Favorito, e anche guardato con
interesse, è la storia portata allo schermo da Lucy Alibar e
Benh Zeitlin, (anche regista) di Re della Terra
Selvaggia (Beasts of the southern wild), la
vera sorpresa delle nomination, di prossima uscita nelle nostre
sale, adattato proprio dallo spettacolo teatrale della stessa
Alibar che narra una storia reale a metà strada con la favola e con
qualche accenno al disastro dell’uragano Kathrina con protagonista
una bambina, anche lei outsider di queste nomination.
Gli altri candidati ma chissà con
quali chance di accaparrarsi il premio sono Il Lato Positivo
– Silver Lining Playbook, una commedia
romantica con Bradley Cooper che grazie ai Golden Globes e
le candidature ai più importanti premi cinematografici del mondo è
riuscito a risalire la classifica del box office che fino a quel
momento non lo aveva affatto premiato. La candidatura sembra più
che altro omaggiare lo sceneggiatore, David O. Russel,
assolutamente riconosciuto per altri lavori diversi per originalità
e spessore come I
Huckabeese l’intenso
The fighter, candidato due anni
fa. Last but not least, Vita di Pi,
adattato per lo schermo dal romanzo bestseller omonimo di Yann
Martel, portato sullo schermo da Ang Lee e da David
Magee la cui ultima apparizione tra i nominati agli Oscar fu
per Neverland – un sogno per la vita, il biopic su
Matthew Barry con Johnny Depp.
Per la sezione relativa alle
sceneggiature originali, come abbiamo già anticipato, a contendersi
la statuetta ci sarà il genio esplosivo di Tarantino e la sua
originalità nello scrivere Django Unchained,
districandosi bene tra generi, citazioni e schiavitù. L’altro
titolo degno di nota è appunto Amour scritto dallo
stesso Haneke, che già convinse a suo tempo per l’opera la giuria
del festival
di Cannes dello scorso anno, che ne decretò la vittoria. Anche
in questa sezione c’è un possibile outsider: Flight,
la storia di un tormentato e tossico pilota che diventa eroe, a
quanto pare la storia riesce a tenere agganciati gli
spettatori tanto da averlo fatto definire da alcuni giornali
d’oltreoceano il miglior thriller di quest’anno. Non poteva
sfuggire alle nomination, nonostante le polemiche, anche il film
sulla cattura del nemico pubblico n°1 Osama Bin Laden descritta
anche con occhio un po’ accusatorio in Zero Dark
Thirty di Kathryn Bigelow. Come accadeva per
The hurt locker, anche questo film è stato scritto
dal suo collaboratore, nonché compagno, Mark Boal.

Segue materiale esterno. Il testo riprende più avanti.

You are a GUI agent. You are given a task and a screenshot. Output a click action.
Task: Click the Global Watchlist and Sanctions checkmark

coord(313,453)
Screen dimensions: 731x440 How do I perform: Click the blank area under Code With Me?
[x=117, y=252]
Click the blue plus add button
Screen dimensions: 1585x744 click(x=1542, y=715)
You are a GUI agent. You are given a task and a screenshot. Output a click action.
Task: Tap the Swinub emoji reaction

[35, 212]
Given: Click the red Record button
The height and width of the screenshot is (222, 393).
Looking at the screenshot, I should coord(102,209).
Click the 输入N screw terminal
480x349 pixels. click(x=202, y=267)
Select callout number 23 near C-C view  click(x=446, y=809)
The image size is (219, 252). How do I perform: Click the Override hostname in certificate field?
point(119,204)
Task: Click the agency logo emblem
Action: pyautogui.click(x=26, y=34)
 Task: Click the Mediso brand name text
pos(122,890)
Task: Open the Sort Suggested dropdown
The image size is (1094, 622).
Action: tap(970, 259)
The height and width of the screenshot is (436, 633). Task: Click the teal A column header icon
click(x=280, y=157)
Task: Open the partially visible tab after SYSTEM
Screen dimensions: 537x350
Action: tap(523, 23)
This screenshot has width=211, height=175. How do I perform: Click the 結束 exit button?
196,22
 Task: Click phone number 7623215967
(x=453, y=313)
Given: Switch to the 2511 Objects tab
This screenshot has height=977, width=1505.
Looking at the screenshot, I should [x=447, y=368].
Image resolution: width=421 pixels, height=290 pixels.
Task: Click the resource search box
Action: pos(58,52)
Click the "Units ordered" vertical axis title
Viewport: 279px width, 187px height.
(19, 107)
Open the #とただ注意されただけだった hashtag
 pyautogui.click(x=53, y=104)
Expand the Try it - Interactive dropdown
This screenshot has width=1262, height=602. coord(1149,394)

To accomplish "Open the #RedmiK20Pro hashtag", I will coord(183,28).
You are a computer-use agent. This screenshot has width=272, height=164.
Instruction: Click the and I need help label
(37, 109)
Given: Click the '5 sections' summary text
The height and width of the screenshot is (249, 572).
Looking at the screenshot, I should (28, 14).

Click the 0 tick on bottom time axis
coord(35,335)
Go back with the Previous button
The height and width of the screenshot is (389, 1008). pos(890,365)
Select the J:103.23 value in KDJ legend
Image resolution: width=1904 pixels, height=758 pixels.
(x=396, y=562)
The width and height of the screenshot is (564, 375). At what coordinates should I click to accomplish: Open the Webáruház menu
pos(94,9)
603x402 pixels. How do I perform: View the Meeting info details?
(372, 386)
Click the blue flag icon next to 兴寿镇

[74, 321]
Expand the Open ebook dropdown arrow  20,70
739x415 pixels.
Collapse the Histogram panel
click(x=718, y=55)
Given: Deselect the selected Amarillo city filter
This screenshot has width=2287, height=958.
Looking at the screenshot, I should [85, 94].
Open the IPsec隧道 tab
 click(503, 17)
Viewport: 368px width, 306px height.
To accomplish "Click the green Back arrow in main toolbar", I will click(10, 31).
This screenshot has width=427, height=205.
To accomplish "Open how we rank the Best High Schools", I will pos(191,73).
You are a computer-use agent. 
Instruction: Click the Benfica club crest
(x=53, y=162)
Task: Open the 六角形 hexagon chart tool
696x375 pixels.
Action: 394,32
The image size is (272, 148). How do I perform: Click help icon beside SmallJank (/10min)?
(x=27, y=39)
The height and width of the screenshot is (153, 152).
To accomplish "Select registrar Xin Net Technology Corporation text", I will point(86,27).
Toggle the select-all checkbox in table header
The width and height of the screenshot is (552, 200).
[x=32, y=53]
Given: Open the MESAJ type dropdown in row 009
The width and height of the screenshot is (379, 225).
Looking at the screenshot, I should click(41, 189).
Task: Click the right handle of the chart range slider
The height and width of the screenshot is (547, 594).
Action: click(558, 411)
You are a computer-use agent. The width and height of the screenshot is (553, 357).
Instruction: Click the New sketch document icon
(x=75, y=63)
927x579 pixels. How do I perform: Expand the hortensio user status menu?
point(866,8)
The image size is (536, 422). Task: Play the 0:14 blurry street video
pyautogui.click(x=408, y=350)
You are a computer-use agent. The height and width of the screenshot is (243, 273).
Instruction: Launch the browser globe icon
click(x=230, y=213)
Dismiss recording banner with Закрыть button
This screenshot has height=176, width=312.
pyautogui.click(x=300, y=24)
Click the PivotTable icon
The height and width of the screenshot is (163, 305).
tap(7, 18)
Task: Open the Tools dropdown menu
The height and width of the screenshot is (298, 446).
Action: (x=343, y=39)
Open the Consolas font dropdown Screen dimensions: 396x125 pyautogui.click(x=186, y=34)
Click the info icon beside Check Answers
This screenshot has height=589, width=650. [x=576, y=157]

Ultimo e dovuto spazio dato al
cinema indipendente è rappresentato dalla candidatura di
Moonrise Kingdom, scritto dallo stesso regista Wes
Anderson insieme all’inseparabile Roman Coppola,
colorata e tenera storia di una fuga d’amore durante una tempesta.
Vedremo durante la serata chi avrà la meglio: il cinema altisonante
o quello sussurrato? i film che sono già un cult, o quello per
cinefili cronici? Il 24 febbraio sapremo.